WHAT IS BEING ASKED
Present the rows below as a numbered list, leaving out any blank lines.

Rows from a data source
○ ○ ○

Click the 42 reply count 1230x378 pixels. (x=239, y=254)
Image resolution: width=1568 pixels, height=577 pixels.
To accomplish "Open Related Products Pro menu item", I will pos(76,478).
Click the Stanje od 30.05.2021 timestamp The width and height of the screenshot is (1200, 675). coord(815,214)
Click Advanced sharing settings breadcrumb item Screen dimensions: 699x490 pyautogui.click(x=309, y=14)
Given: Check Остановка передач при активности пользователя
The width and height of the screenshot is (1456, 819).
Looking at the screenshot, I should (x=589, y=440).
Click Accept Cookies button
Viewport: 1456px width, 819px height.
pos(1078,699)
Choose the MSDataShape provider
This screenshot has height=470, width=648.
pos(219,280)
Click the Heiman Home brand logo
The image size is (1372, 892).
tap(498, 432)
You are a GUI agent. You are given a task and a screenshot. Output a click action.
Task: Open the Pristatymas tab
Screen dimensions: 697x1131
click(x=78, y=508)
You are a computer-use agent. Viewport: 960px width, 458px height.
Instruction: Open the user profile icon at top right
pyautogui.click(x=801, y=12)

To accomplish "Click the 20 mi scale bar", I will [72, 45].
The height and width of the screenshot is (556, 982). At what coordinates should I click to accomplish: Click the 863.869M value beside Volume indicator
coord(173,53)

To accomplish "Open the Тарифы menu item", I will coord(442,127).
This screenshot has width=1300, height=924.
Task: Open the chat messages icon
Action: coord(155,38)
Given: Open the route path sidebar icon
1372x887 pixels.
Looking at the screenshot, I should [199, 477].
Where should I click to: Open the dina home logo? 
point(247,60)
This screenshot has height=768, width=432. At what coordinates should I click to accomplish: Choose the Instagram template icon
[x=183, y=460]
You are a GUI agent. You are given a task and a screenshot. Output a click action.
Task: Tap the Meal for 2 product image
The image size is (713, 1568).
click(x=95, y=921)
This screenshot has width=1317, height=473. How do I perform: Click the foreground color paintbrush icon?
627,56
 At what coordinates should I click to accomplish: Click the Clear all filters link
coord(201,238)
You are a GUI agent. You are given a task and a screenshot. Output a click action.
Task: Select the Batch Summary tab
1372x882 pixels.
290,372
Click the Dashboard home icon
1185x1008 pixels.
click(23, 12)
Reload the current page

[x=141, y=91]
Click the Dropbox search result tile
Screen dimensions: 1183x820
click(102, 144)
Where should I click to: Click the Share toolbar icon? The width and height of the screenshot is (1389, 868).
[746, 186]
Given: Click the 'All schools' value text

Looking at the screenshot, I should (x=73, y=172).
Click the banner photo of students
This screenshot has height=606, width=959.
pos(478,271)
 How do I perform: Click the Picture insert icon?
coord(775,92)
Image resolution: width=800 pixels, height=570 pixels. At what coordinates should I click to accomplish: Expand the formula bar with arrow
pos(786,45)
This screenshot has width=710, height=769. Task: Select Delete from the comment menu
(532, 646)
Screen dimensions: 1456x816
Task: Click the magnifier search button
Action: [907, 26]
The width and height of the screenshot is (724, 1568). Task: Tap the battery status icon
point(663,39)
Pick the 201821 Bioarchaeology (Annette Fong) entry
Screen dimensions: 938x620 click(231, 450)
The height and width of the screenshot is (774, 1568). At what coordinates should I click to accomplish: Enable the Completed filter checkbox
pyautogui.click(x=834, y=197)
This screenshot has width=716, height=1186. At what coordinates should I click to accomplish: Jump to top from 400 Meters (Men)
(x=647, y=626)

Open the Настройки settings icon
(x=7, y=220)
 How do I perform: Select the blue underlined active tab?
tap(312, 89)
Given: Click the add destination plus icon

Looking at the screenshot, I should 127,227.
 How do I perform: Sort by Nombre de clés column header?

○ ○ ○

TASK SOLUTION
1. Click the 42 reply count 1230x378 pixels. (x=239, y=254)
2. Image resolution: width=1568 pixels, height=577 pixels.
3. To accomplish "Open Related Products Pro menu item", I will pos(76,478).
4. Click the Stanje od 30.05.2021 timestamp The width and height of the screenshot is (1200, 675). coord(815,214)
5. Click Advanced sharing settings breadcrumb item Screen dimensions: 699x490 pyautogui.click(x=309, y=14)
6. Given: Check Остановка передач при активности пользователя
7. The width and height of the screenshot is (1456, 819).
8. Looking at the screenshot, I should (x=589, y=440).
9. Click Accept Cookies button
10. Viewport: 1456px width, 819px height.
11. pos(1078,699)
12. Choose the MSDataShape provider
13. This screenshot has height=470, width=648.
14. pos(219,280)
15. Click the Heiman Home brand logo
16. The image size is (1372, 892).
17. tap(498, 432)
18. You are a GUI agent. You are given a task and a screenshot. Output a click action.
19. Task: Open the Pristatymas tab
20. Screen dimensions: 697x1131
21. click(x=78, y=508)
22. You are a computer-use agent. Viewport: 960px width, 458px height.
23. Instruction: Open the user profile icon at top right
24. pyautogui.click(x=801, y=12)
25. To accomplish "Click the 20 mi scale bar", I will [72, 45].
26. The height and width of the screenshot is (556, 982). At what coordinates should I click to accomplish: Click the 863.869M value beside Volume indicator
27. coord(173,53)
28. To accomplish "Open the Тарифы menu item", I will coord(442,127).
29. This screenshot has width=1300, height=924.
30. Task: Open the chat messages icon
31. Action: coord(155,38)
32. Given: Open the route path sidebar icon
33. 1372x887 pixels.
34. Looking at the screenshot, I should [199, 477].
35. Where should I click to: Open the dina home logo? 
36. point(247,60)
37. This screenshot has height=768, width=432. At what coordinates should I click to accomplish: Choose the Instagram template icon
38. [x=183, y=460]
39. You are a GUI agent. You are given a task and a screenshot. Output a click action.
40. Task: Tap the Meal for 2 product image
41. The image size is (713, 1568).
42. click(x=95, y=921)
43. This screenshot has width=1317, height=473. How do I perform: Click the foreground color paintbrush icon?
44. 627,56
45.  At what coordinates should I click to accomplish: Click the Clear all filters link
46. coord(201,238)
47. You are a GUI agent. You are given a task and a screenshot. Output a click action.
48. Task: Select the Batch Summary tab
49. 1372x882 pixels.
50. 290,372
51. Click the Dashboard home icon
52. 1185x1008 pixels.
53. click(23, 12)
54. Reload the current page
55. [x=141, y=91]
56. Click the Dropbox search result tile
57. Screen dimensions: 1183x820
58. click(102, 144)
59. Where should I click to: Click the Share toolbar icon? The width and height of the screenshot is (1389, 868).
60. [746, 186]
61. Given: Click the 'All schools' value text
62. Looking at the screenshot, I should (x=73, y=172).
63. Click the banner photo of students
64. This screenshot has height=606, width=959.
65. pos(478,271)
66.  How do I perform: Click the Picture insert icon?
67. coord(775,92)
68. Image resolution: width=800 pixels, height=570 pixels. At what coordinates should I click to accomplish: Expand the formula bar with arrow
69. pos(786,45)
70. This screenshot has width=710, height=769. Task: Select Delete from the comment menu
71. (532, 646)
72. Screen dimensions: 1456x816
73. Task: Click the magnifier search button
74. Action: [907, 26]
75. The width and height of the screenshot is (724, 1568). Task: Tap the battery status icon
76. point(663,39)
77. Pick the 201821 Bioarchaeology (Annette Fong) entry
78. Screen dimensions: 938x620 click(231, 450)
79. The height and width of the screenshot is (774, 1568). At what coordinates should I click to accomplish: Enable the Completed filter checkbox
80. pyautogui.click(x=834, y=197)
81. This screenshot has width=716, height=1186. At what coordinates should I click to accomplish: Jump to top from 400 Meters (Men)
82. (x=647, y=626)
83. Open the Настройки settings icon
84. (x=7, y=220)
85.  How do I perform: Select the blue underlined active tab?
86. tap(312, 89)
87. Given: Click the add destination plus icon
88. Looking at the screenshot, I should 127,227.
89.  How do I perform: Sort by Nombre de clés column header?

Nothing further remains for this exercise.